**THE PROBLEM**
Check each line of the data for "Task", and copy the ones that have it.

**DATA TO EXAMINE**
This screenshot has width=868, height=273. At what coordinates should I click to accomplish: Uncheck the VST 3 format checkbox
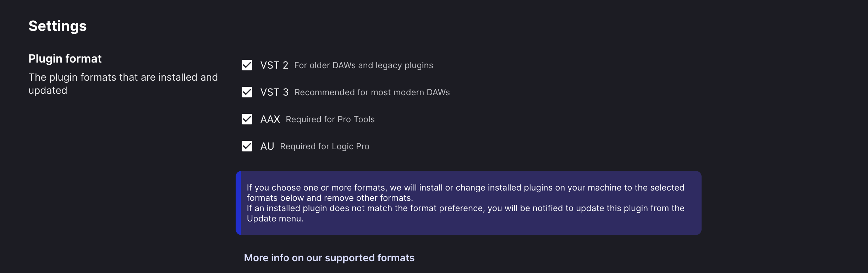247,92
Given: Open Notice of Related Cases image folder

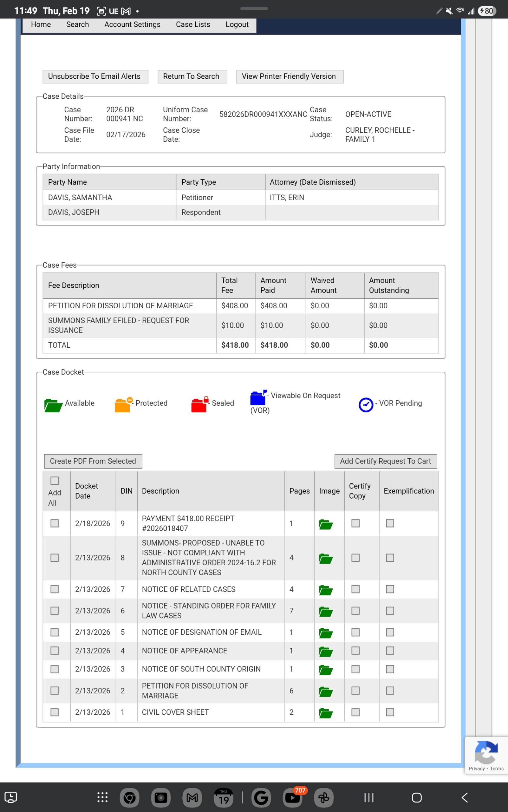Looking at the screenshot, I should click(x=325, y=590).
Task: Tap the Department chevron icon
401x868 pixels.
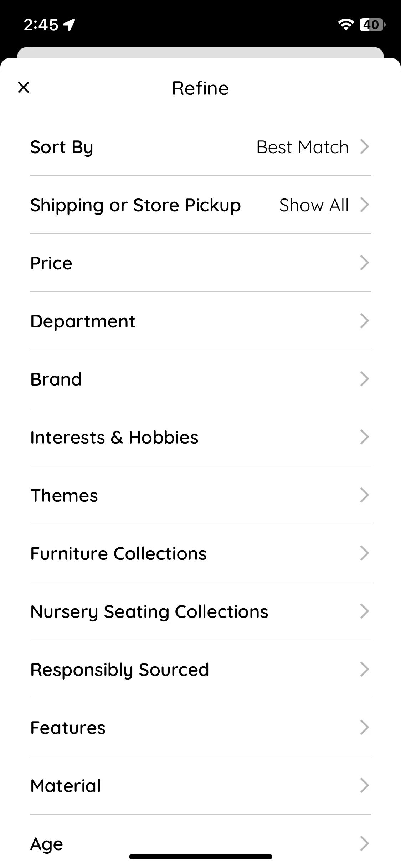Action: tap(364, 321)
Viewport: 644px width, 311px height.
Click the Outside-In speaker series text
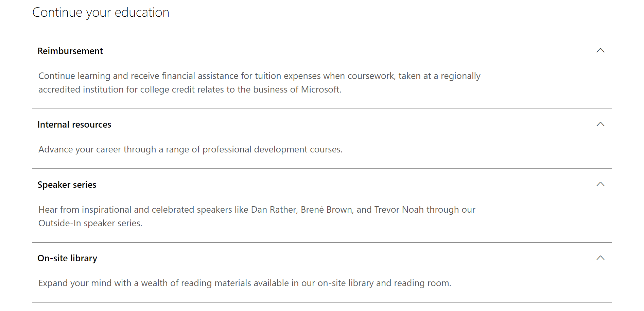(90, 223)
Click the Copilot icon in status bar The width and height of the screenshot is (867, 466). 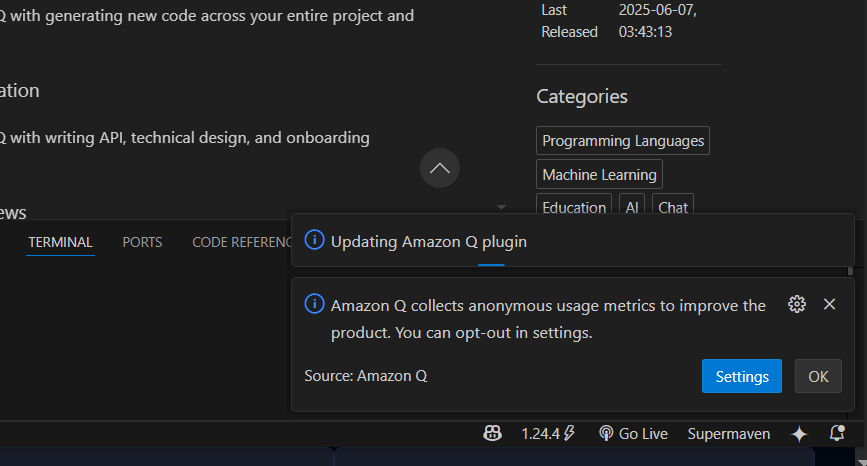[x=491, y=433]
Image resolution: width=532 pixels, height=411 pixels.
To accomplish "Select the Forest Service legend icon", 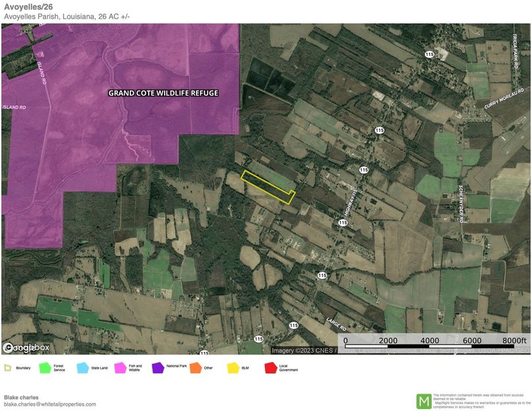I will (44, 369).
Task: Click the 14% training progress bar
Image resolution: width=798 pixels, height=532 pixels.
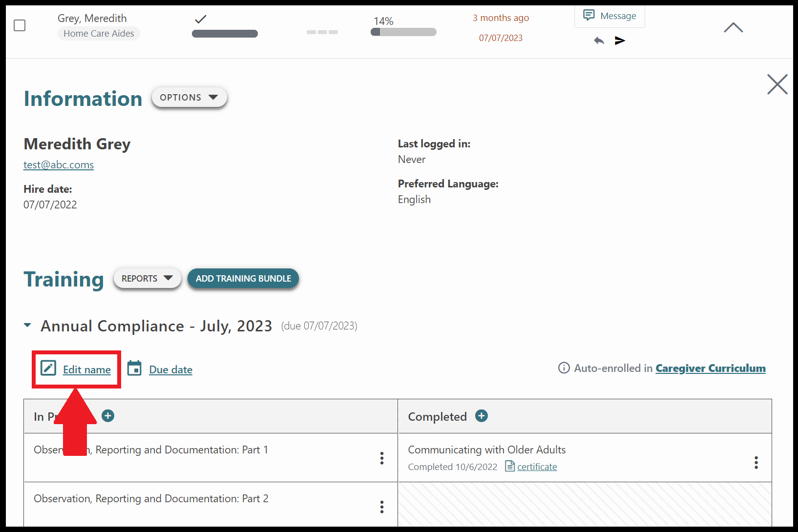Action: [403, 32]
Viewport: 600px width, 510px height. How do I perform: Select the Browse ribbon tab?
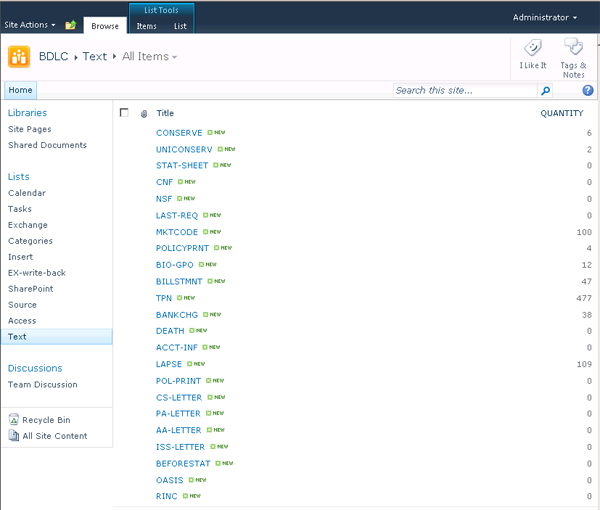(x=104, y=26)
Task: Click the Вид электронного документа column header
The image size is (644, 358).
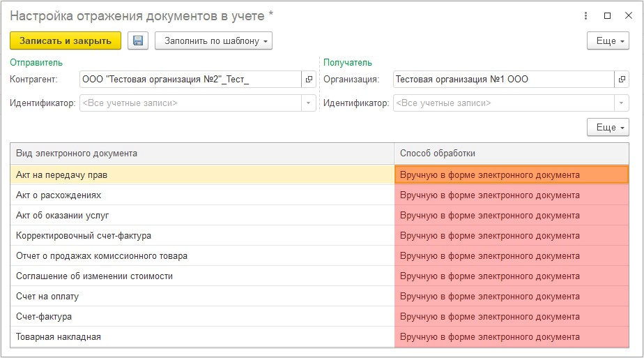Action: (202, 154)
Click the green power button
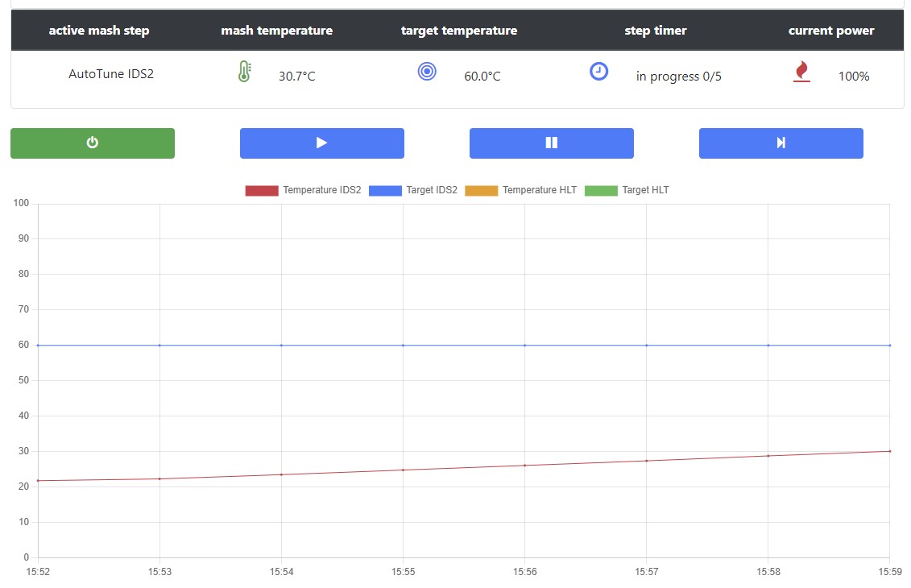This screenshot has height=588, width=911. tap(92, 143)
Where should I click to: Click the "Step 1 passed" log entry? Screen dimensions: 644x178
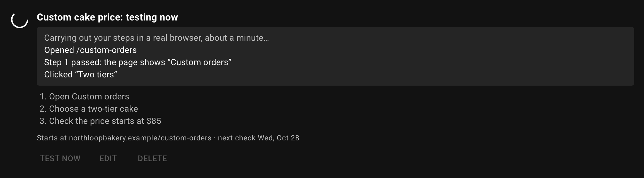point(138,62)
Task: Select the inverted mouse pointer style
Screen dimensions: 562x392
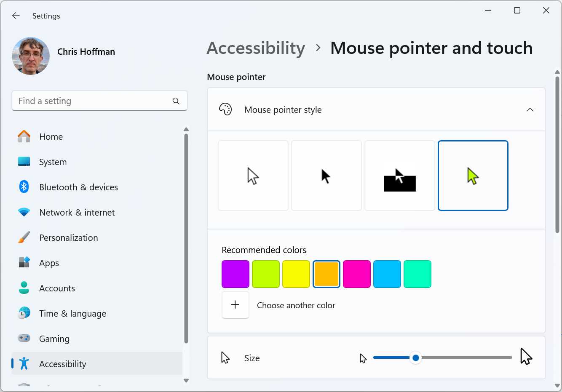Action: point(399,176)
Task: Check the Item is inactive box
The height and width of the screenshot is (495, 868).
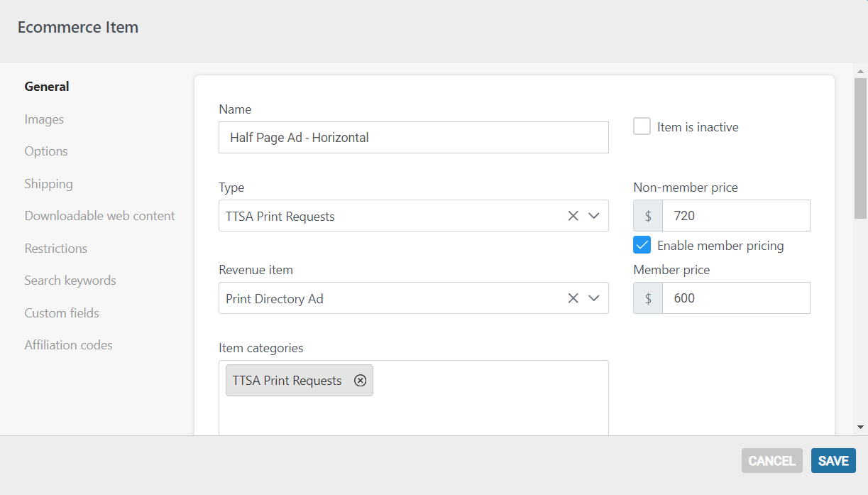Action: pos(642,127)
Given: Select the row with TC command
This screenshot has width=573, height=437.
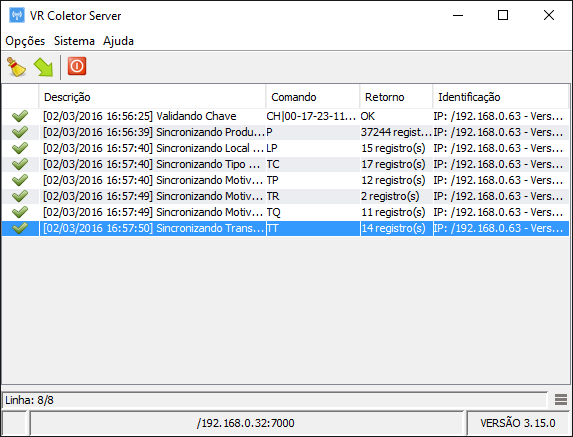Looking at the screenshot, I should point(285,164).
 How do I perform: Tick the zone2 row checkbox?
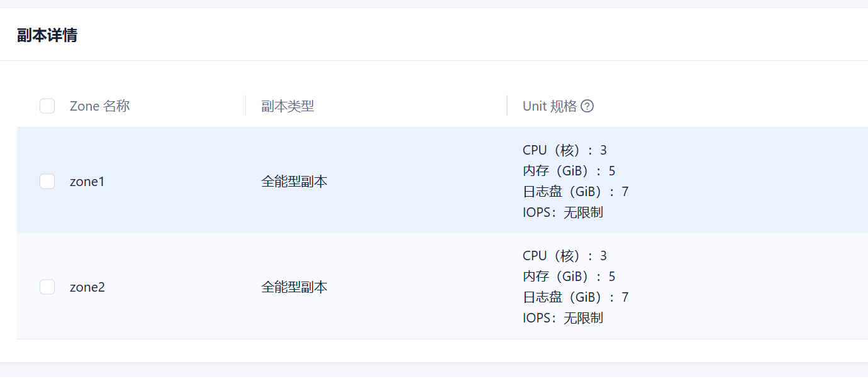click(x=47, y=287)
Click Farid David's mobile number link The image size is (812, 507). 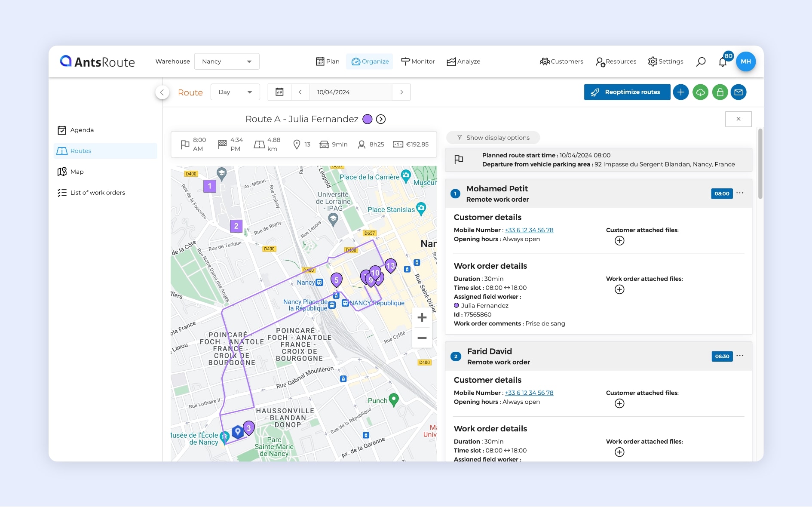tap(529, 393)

**ANSWER TO THE EXERCISE**
Task: Tap the Department chevron icon
Task: Click the 14% training progress bar
Task: Click the Вид электронного документа column header
Task: Select the inverted mouse pointer style
Task: Check the Item is inactive box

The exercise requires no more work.